Como tantas ideas geniales y que en retrospectiva parecen duh! (la lucha de clases, la evolución, la muerte de Dios, la existencia del inconsciente, etc.), la idea de que la historia no es la Historia sino una narrativa y, de hecho, una narrativa triunfante, por motivos totalmente ajenos a la entelequia de la “verdad histórica”, de entre muchas narrativas o historias posibles, puede ser vulgarizada ad absurdum (véase, por ejemplo, a mi profesor de historia del bachillerato, empeñado en tirarse a bacán, otrora, diciendo meramente que “la historia es una mentira”), lo que no necesariamente ayuda a su comprensión e internalización por parte de los estratos académicos, ya por no hablar de los otros. En el caso del pensamiento de White, éste no es solamente discutido sino activamente combatido por no pocos miembros del gremio de los historiadores tradicionales, quienes aparentemente ven, en la afirmación de que la historia tiene la lógica de un discurso narrativo y obedece a intereses particulares e… históricos, una amenaza a su posición –por cierto frágil– en el modelo neoliberal de la universidad imperante. Pero, más allá de las resistencias y de las inercias, la idea de que el lenguaje de la historia no es neutral y de que la así llamada ciencia de la historia dista de serlo, ya que, en rigor, ni siquiera la ciencia es eso que idealizamos como “la ciencia”, y al mismo tiempo de que eso no es algo malo, per se, sino simplemente la condición de posibilidad y de despliegue de una necesidad humana básica como la de la memoria y la de la interpretación recurrente y cambiante del pasado, ha calado hondo y ha dejado su huella en lo mejor de la escritura de historia, de narrativa de historia, o, mejor, de escrituras de historias y de narrativas de historias, de los últimos treinta o cuarenta años.
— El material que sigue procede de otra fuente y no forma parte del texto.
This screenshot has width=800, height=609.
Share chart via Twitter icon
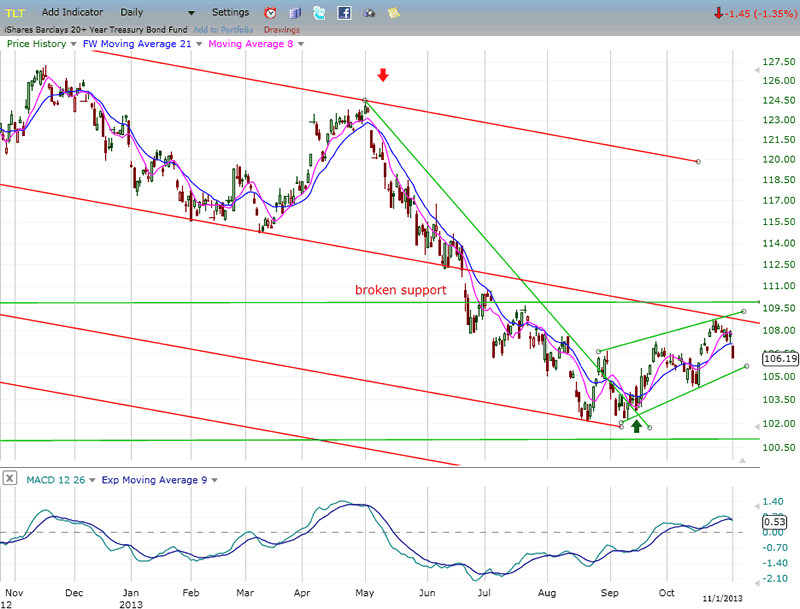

White empezó como estructuralista (su clásico Metahistory [1973] presenta incluso cuadros en los que se clasifican figuras literarias y modos de producción de historias de manera esquemática y digna de Excel) y se convirtió, acaso a regañadientes, en un post-estructuralista de los buenos: de los que no relativizan por el mero gesto sino que demuestran, en cada una de sus palabras, que no hay nada fuera del discurso, o previo al discurso, nada que no sea… palabras. En tiempos de así llamadas y sobre todo instrumentalizadas fake news, así como de hechos “alternativos” (un estado de cosas distópico, desde el punto de vista de cualquier cosa que hubiera podido imaginar, incluso en sus peores alucinaciones, White en 1973), conviene pensar en historias como “mentiras”, por volver a citar a mi profesor de hace casi treinta años, o en historias alternativas pero desde la alternativa que nosotros, éticamente, queramos, para intentar superar el oscurantismo y la apropiación light o for dummies del postmodernismo por parte de la derecha más arcaica –pre-moderna, vaya– que nos ha llevado a esta mierda, a la era de Trump y sus derivados…

“Todo es mentira en este mundo / todo es mentira / la verdad”, dijo Manu Chao en alguna de sus canciones. Todo es narrativa, todo es narrativas, diría yo con White.